= Linguistic alienation =

Inability to give expression to experience through language

Linguistic alienation is an inability to give expression to experience through language or a feeling that language is incomplete or fails to capture experience. The term can be used to describe how language reduces experiences, emotions, feelings, and other indescribable phenomena into a limited and regulatory modality. Linguistic alienation has been described as a pervasive phenomenon, yet has not received sustained consideration.

== Effects ==
Linguistic alienation is said to confine human ability to express abstract concepts and feelings. May Hamdan states that "using words to represent abstract truth is similar to using a two-dimensional medium to represent a three-dimensional object." Linguistic alienation can produce existentialist alienating effects from everyday experience and from any connection to the world that a language or languages are used within to make sense of reality. This may produce varied effects. Philosopher Carolyn Culbertson argues that this alienation does not undermine what Maurice Blanchot refers to as the "demand to write," but rather deepens "our need for empathic understanding as it seeks to reach the ear of an other."
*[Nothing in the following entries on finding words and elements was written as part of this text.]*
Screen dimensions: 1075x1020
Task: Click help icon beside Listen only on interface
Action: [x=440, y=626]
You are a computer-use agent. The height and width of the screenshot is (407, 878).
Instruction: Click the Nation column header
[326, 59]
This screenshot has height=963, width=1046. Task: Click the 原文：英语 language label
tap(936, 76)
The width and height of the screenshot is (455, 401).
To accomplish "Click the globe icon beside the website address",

Linguistic alienation has been described in relation to colonialism as part of the process in which the language of the colonizer is imposed on colonized people in an effort to alienate them from their own culture and subjugate them in their own land. Ngũgĩ wa Thiong'o describes language as "the carrier of memory [and] without memory, we cannot negotiate our relationship with nature [or] our relationship with one another. We cannot even negotiate our relationship to our own bodies and our own minds." Thiong'o explains that colonial powers therefore targeted the language of the colonized in order to destroy that which "cements the whole economic, political, cultural, social, [and] psychological, aspects of that community" as well as the memory of that community.

Once alienated, the colonized are only able to develop a sense of self in the colonizer's world "if they first embraced the national literature and language of their imperial masters." Peruvian author José María Arguedas, bilingual in Spanish and Quechua, described how "formal education in the national language also implied the imposition of a different set of beliefs and way of being, since Spanish remained an alien language for the native student." Arguedas explains how the Indigenous person in this process often internalizes their own inferiority to express concepts and feelings through language, because their Indigenous language and culture is inferiorized and devalued in colonizer society, where colonizer language is now valued.
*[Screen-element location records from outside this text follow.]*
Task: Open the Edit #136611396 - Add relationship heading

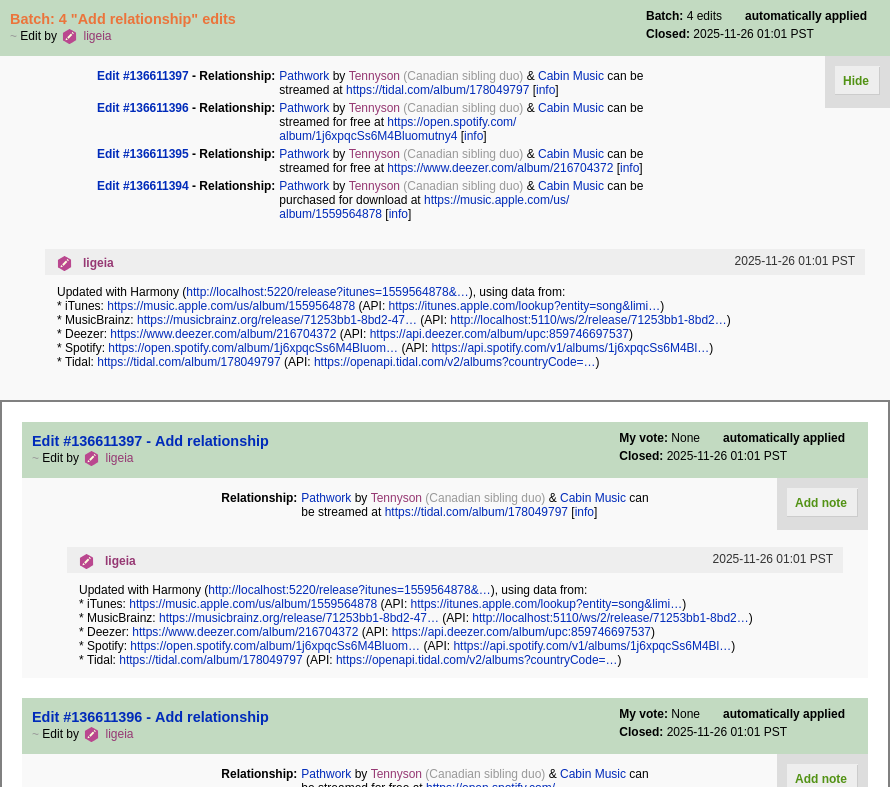Action: coord(150,717)
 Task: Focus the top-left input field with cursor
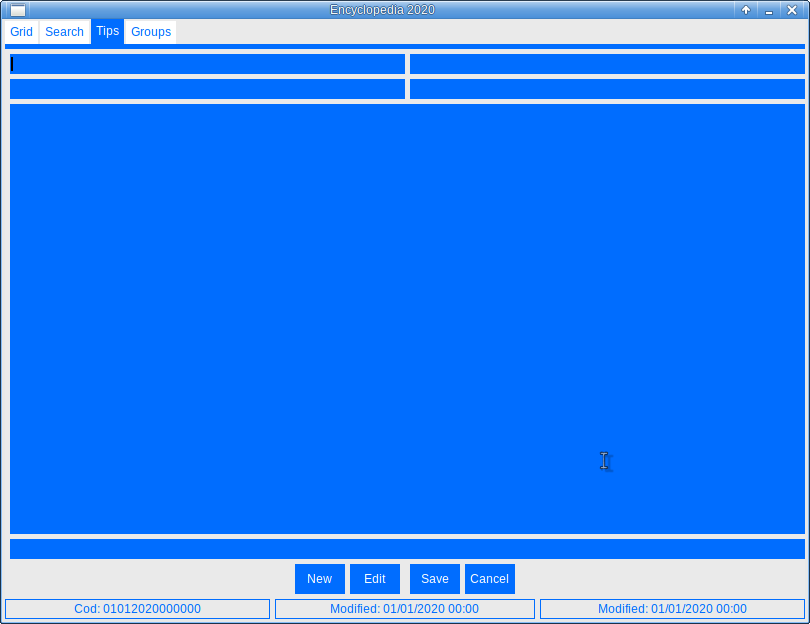click(x=207, y=64)
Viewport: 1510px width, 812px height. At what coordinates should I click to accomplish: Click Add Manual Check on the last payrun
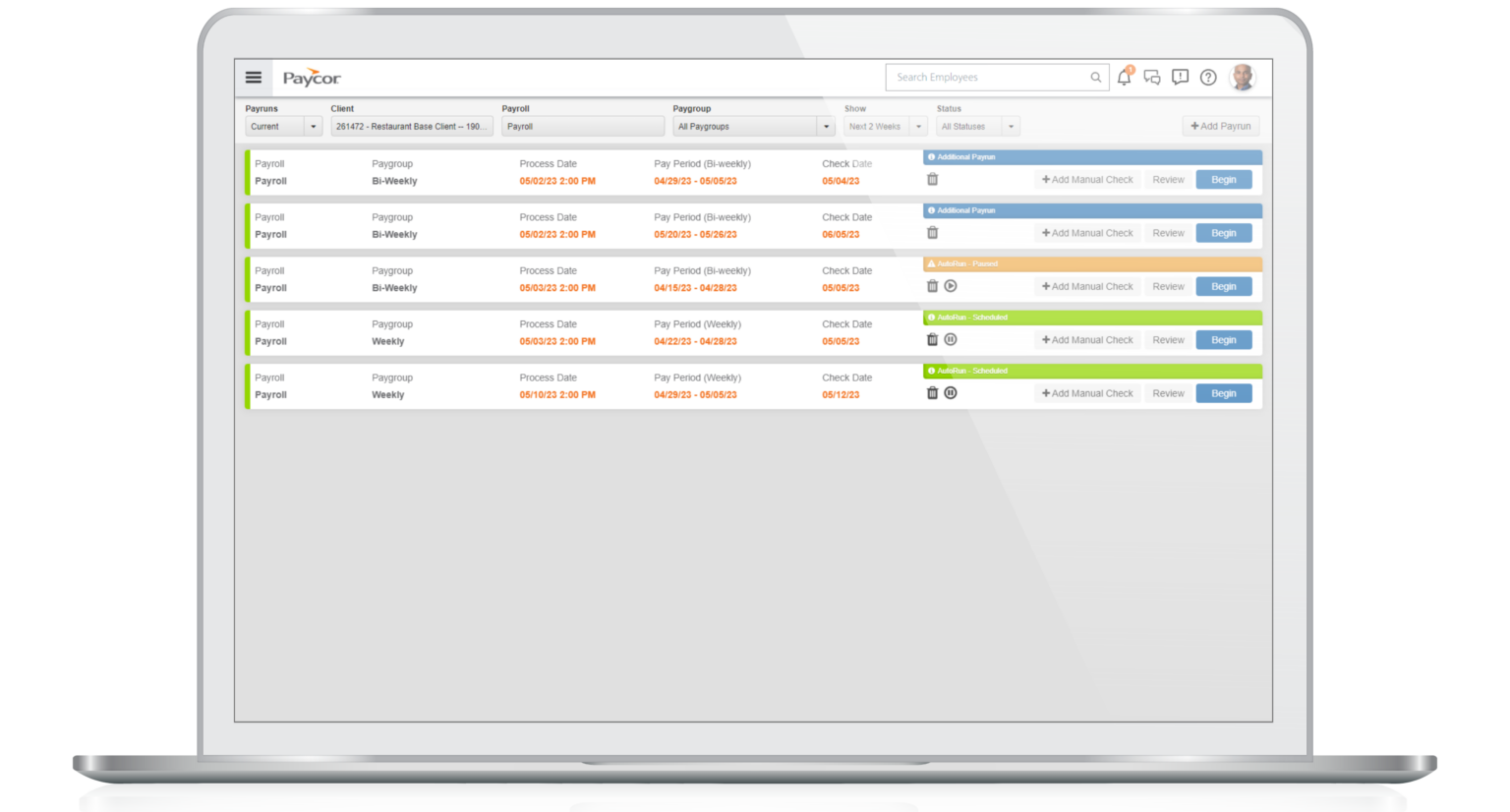1086,392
In relation to the English language, young people are understood as the "drivers of linguistic change," which has been identified as creating adverse effects for elderly people who experience increased linguistic alienation "even as they control the institutions – universities, publishers, newspapers, broadcasters – that define standard English."

== Solutions ==
Susan Petrilli and Augusto Ponzio describe that "the problem of linguistic alienation cannot be adequately solved simply by denouncing deviations from paradigms that are pre-established or that are proposed within the boundaries of this or that language viewed as a self-sufficient system; or simply by constructing one's own model of how language should be." In this sense, language would be placed in relation to itself (a problem of syntax). Petrilli and Ponzio propose that language should be understood in relation to existence itself through connecting the linguistic to the non-linguistic.

Because words each have attached meanings that come along with their usage, some scholars posit the usage of symbols to remedy the loadedness of language as well as using body language in combination with language.